◆ Your goal ◆
Begin at the line where "This screenshot has height=661, width=970." appears and reproduce exactly every line through the end of the data below, both included, skipping pictures.

Collected data:
[Start of section]

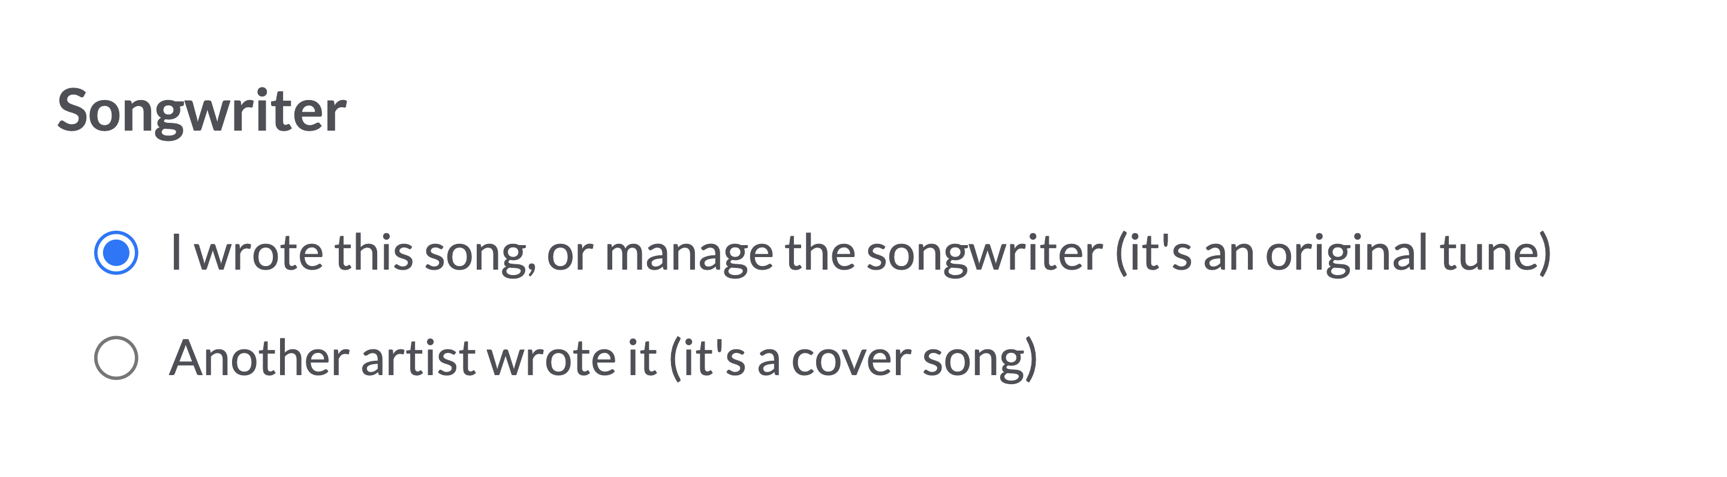Viewport: 1727px width, 477px height.
Task: Click the words 'I wrote this song'
Action: (352, 253)
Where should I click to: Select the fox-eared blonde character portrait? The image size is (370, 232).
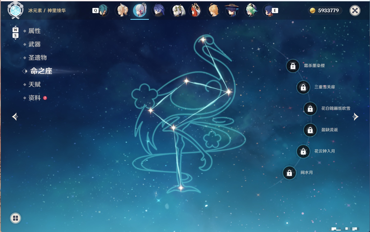(x=122, y=11)
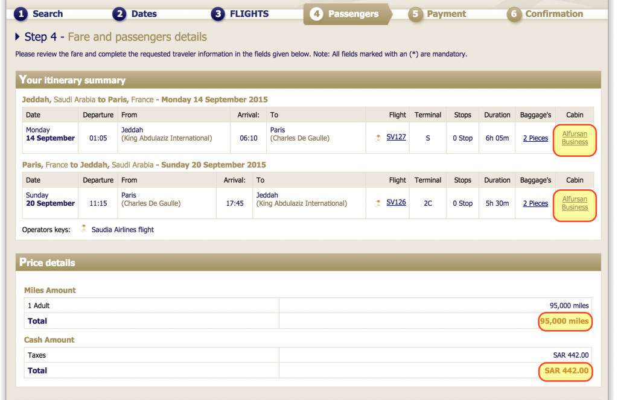This screenshot has height=400, width=618.
Task: View 2 Pieces baggage for outbound flight
Action: pos(535,138)
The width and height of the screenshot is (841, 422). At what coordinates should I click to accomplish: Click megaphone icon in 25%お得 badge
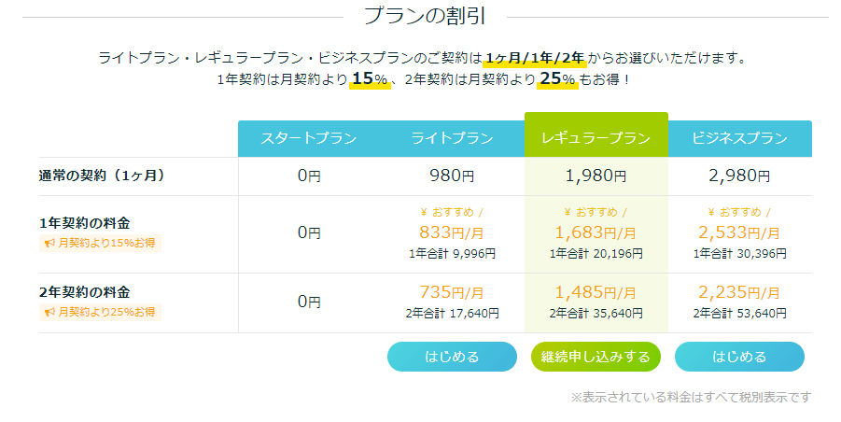(x=49, y=312)
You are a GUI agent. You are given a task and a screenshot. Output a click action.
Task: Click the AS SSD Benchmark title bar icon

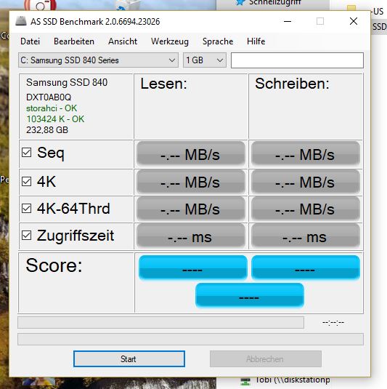coord(21,21)
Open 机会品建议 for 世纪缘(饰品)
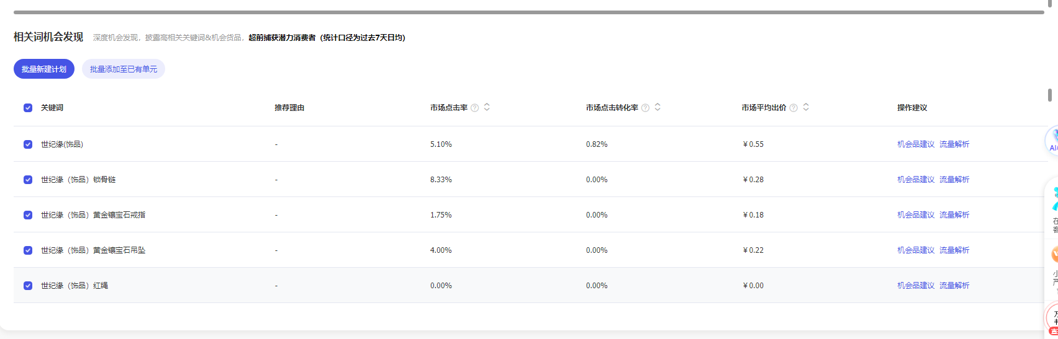 pos(915,144)
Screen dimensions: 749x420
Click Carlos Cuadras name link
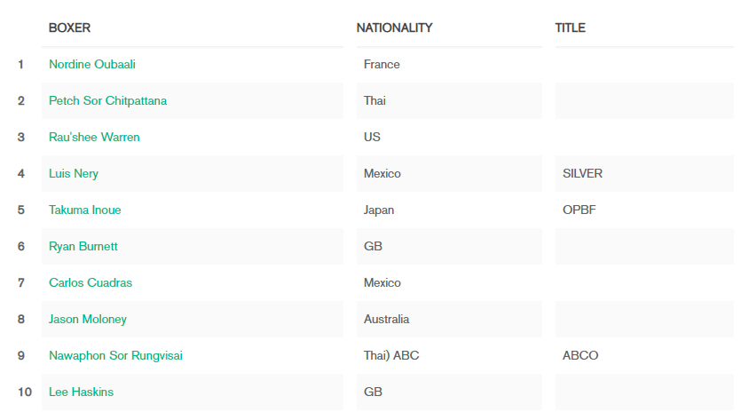click(x=91, y=283)
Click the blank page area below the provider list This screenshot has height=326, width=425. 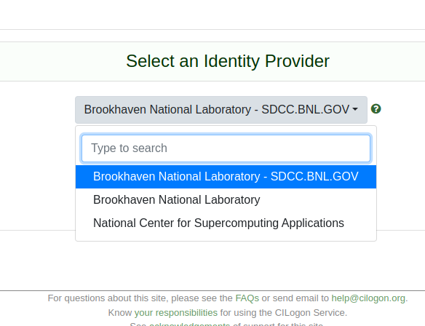[x=213, y=266]
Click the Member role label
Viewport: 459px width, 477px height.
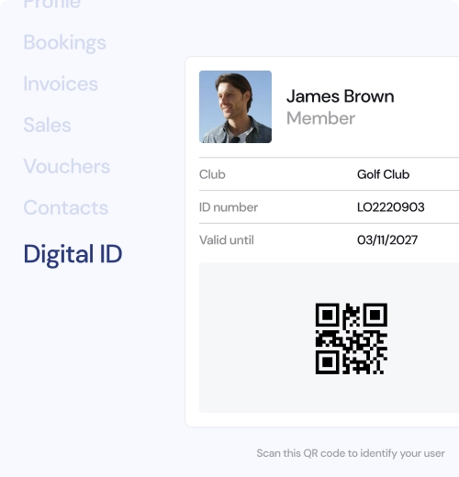point(320,118)
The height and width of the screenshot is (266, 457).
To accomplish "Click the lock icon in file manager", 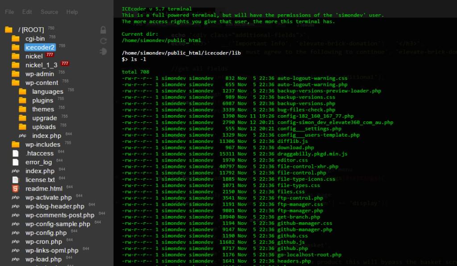I will (x=103, y=30).
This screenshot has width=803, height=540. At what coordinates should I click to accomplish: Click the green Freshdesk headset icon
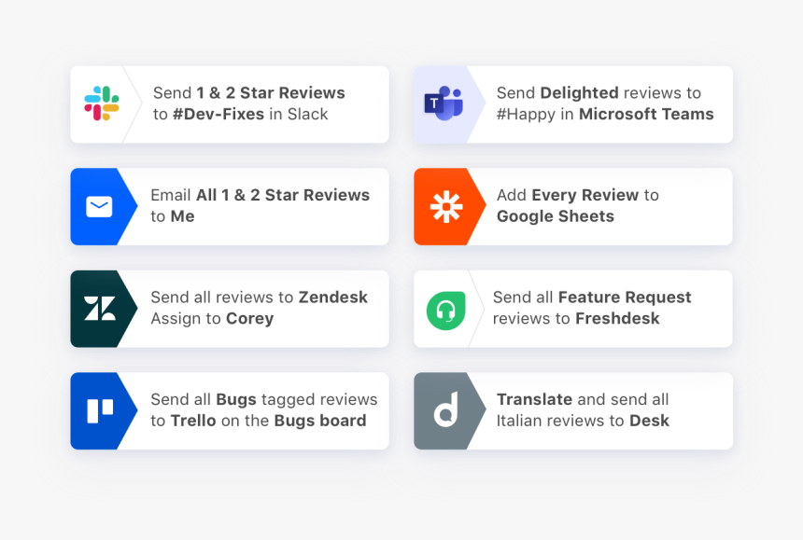[445, 310]
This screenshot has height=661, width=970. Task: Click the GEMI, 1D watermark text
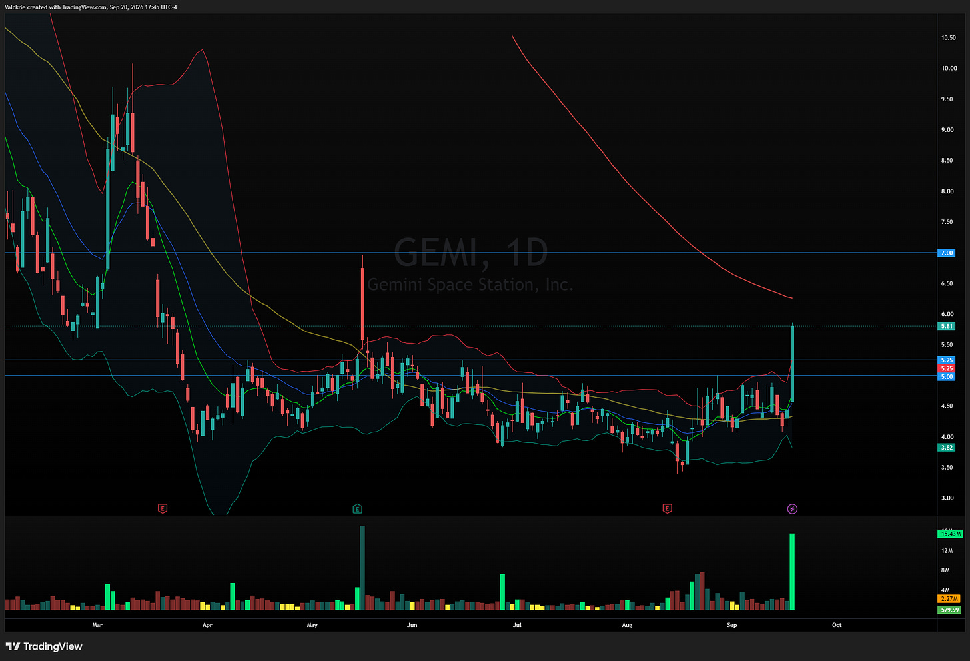click(x=471, y=253)
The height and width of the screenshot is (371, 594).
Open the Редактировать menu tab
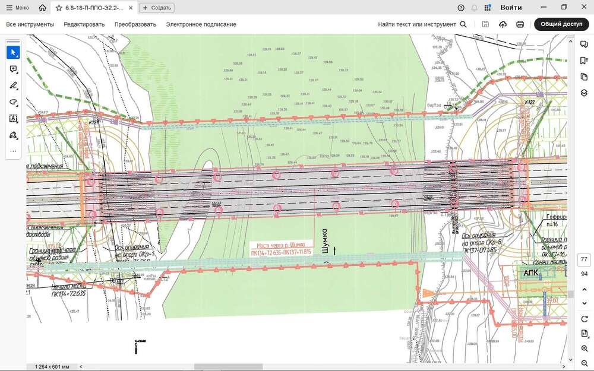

[End of section]

◆ Final answer ◆
This screenshot has height=661, width=970. Task: Click the GEMI, 1D watermark text
click(x=471, y=253)
The height and width of the screenshot is (371, 594).
Open the Редактировать menu tab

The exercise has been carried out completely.